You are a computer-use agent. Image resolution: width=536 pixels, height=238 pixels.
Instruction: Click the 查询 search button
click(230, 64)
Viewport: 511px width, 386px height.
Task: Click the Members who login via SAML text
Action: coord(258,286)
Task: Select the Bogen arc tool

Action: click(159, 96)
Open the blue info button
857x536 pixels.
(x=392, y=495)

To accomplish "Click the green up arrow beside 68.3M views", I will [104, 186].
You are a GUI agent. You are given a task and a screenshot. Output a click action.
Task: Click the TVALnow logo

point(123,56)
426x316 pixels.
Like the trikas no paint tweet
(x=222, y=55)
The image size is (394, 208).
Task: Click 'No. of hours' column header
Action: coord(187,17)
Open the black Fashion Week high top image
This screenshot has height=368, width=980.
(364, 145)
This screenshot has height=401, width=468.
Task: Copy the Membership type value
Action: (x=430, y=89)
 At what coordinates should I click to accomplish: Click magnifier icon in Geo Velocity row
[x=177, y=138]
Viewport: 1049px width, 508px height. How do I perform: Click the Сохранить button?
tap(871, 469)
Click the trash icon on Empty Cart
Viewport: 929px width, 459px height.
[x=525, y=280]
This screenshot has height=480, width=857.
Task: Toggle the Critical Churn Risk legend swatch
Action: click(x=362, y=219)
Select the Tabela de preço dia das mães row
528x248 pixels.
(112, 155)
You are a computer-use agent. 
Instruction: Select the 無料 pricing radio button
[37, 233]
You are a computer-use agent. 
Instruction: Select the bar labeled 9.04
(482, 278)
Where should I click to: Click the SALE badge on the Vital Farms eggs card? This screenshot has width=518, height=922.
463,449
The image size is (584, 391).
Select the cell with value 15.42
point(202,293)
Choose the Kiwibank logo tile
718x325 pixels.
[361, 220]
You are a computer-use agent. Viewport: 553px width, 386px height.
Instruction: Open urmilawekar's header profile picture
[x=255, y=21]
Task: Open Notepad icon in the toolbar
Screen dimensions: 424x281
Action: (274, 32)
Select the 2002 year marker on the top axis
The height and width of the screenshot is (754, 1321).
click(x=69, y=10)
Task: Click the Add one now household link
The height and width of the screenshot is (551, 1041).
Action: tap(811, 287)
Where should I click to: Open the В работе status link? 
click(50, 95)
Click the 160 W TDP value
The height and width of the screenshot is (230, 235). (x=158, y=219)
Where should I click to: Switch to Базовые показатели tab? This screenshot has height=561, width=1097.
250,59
——
- _TASK REQUIREMENTS_: Say how many lines of the data include the string "computer". Nothing other than the number should be given.

- _EXERCISE OUTPUT_: 4